-- BEGIN --

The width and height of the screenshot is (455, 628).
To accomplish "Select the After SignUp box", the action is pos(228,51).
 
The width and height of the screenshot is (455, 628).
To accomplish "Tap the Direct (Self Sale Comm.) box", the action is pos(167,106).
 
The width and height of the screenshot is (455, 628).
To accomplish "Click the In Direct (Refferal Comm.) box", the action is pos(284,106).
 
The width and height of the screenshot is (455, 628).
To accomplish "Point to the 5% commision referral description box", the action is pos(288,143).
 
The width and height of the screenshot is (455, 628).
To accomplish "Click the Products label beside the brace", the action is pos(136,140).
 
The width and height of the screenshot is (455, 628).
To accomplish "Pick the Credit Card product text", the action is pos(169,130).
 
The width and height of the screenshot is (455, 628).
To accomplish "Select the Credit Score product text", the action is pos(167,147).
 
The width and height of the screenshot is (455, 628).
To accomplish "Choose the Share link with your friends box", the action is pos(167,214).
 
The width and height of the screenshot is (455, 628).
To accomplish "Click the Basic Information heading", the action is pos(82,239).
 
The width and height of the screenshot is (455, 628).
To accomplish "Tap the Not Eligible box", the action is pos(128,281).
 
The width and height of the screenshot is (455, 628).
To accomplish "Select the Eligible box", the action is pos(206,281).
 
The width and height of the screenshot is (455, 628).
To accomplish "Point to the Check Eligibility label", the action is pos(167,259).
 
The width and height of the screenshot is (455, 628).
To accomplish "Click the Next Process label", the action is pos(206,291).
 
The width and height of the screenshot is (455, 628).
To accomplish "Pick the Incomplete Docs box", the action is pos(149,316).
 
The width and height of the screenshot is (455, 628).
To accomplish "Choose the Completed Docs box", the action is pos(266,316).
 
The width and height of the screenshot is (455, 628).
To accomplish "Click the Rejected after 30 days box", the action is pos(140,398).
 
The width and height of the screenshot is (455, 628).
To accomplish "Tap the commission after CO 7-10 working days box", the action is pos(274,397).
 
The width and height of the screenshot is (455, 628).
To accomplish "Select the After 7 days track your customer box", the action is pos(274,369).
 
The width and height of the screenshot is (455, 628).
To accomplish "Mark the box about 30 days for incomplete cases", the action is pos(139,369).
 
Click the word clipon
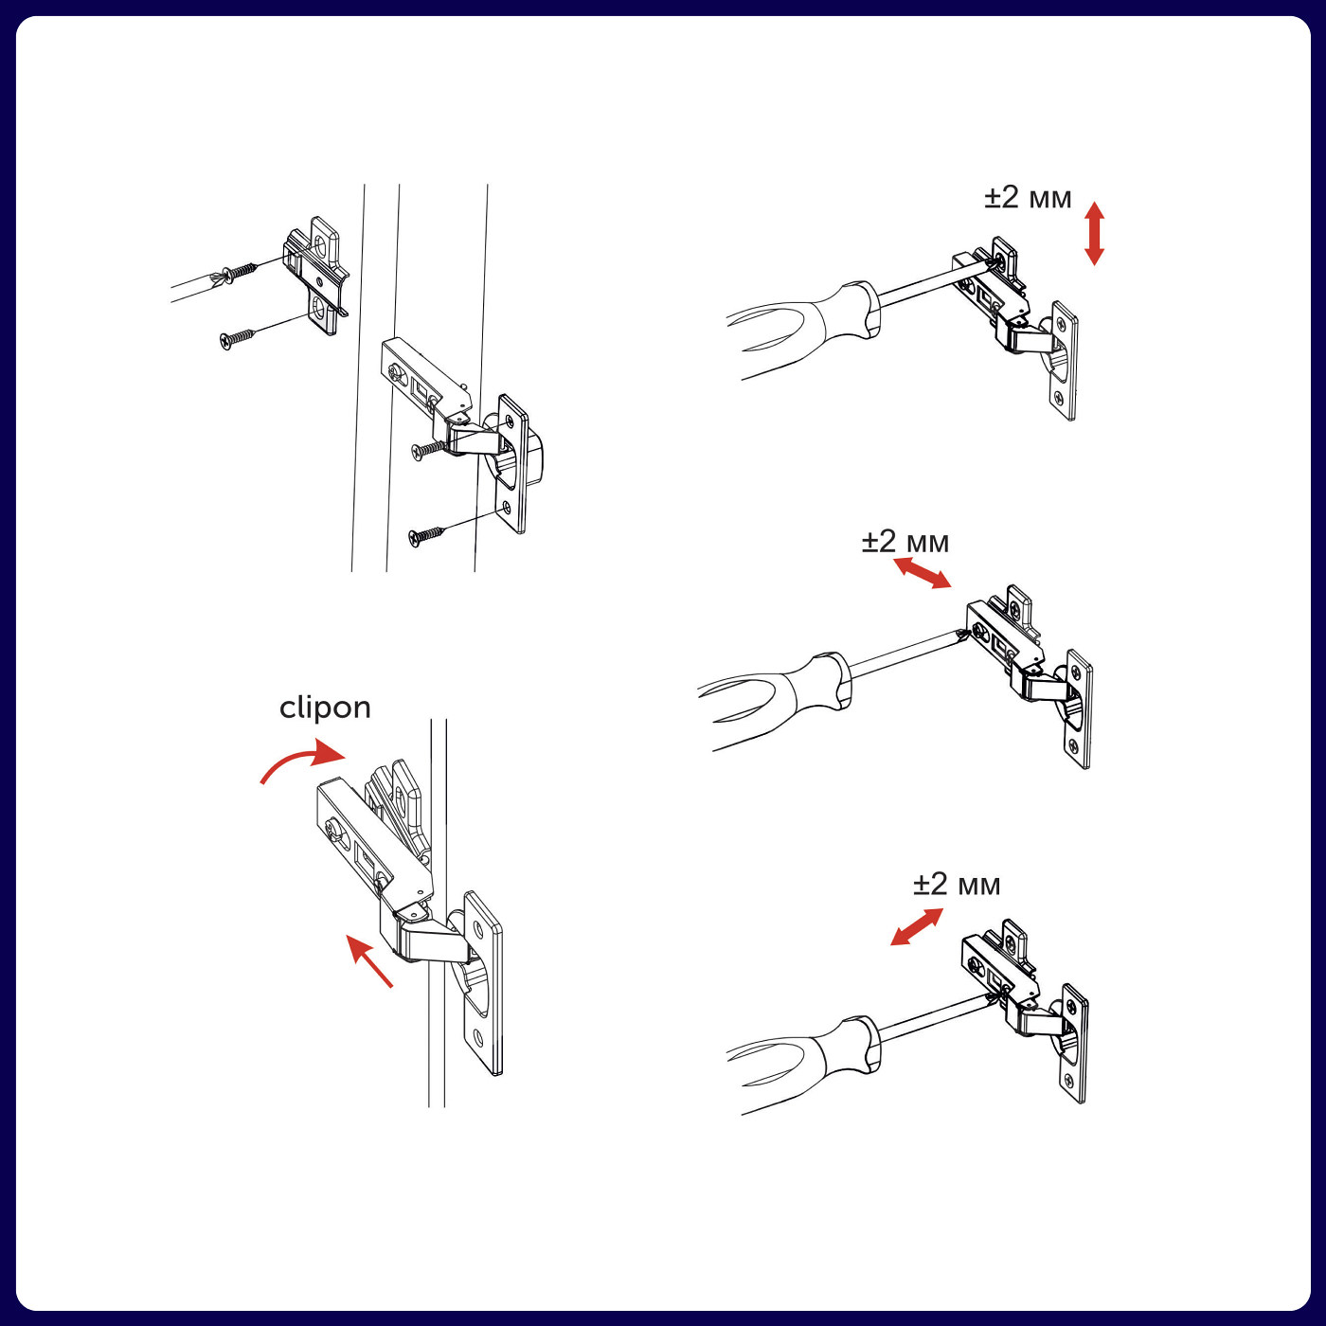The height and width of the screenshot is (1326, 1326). pos(325,708)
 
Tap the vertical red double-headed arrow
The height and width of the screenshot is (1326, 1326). pos(1094,233)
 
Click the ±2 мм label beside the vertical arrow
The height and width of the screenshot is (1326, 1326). pos(1028,198)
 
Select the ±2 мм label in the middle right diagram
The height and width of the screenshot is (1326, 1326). pos(905,542)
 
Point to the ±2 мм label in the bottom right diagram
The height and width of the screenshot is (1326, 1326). pos(957,885)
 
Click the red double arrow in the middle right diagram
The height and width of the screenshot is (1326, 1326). pos(923,573)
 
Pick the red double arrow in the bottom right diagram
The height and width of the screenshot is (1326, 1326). pos(917,926)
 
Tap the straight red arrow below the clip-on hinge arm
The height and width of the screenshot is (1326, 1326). pos(368,961)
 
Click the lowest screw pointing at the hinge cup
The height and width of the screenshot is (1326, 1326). pos(426,535)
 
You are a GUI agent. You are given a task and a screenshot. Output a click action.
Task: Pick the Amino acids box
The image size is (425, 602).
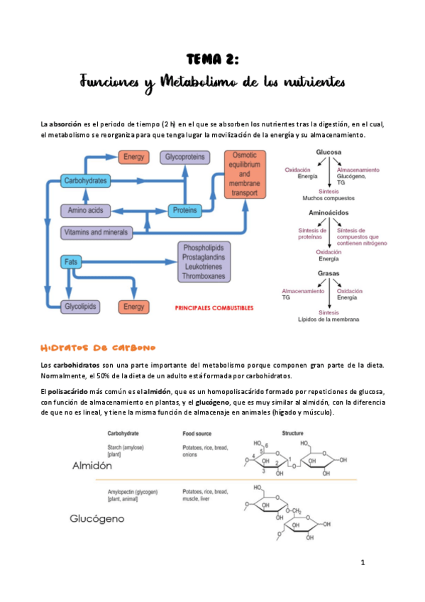(86, 210)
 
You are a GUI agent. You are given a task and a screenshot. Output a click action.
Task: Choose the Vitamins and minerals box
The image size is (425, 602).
(96, 232)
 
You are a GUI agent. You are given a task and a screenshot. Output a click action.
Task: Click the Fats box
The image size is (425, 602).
(70, 262)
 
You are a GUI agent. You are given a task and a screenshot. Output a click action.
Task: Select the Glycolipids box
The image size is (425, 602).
(80, 307)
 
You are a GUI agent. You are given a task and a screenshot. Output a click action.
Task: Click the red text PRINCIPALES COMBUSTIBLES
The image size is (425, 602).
(214, 309)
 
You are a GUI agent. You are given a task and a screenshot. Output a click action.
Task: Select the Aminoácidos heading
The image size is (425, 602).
(328, 213)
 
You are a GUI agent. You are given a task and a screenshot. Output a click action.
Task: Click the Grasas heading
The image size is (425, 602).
(328, 273)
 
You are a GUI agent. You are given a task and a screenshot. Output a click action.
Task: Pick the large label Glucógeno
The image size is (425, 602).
(98, 519)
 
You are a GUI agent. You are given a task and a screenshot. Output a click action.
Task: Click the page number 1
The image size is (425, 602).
(363, 563)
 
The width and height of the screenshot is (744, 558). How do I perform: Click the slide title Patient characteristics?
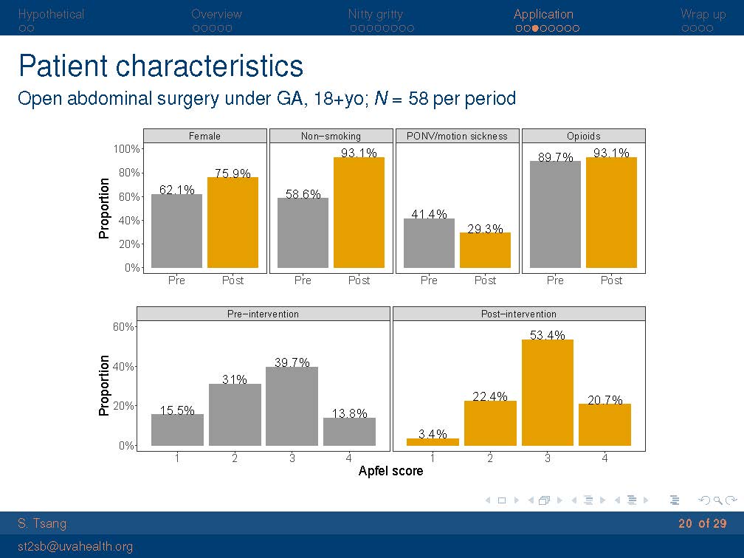(x=160, y=66)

-- END --

Description of the task: Identify every line in the items above that contains the word "double", and copy each such line in full. Case counts.

Exercise output:
Tap the vertical red double-headed arrow
Click the red double arrow in the middle right diagram
Pick the red double arrow in the bottom right diagram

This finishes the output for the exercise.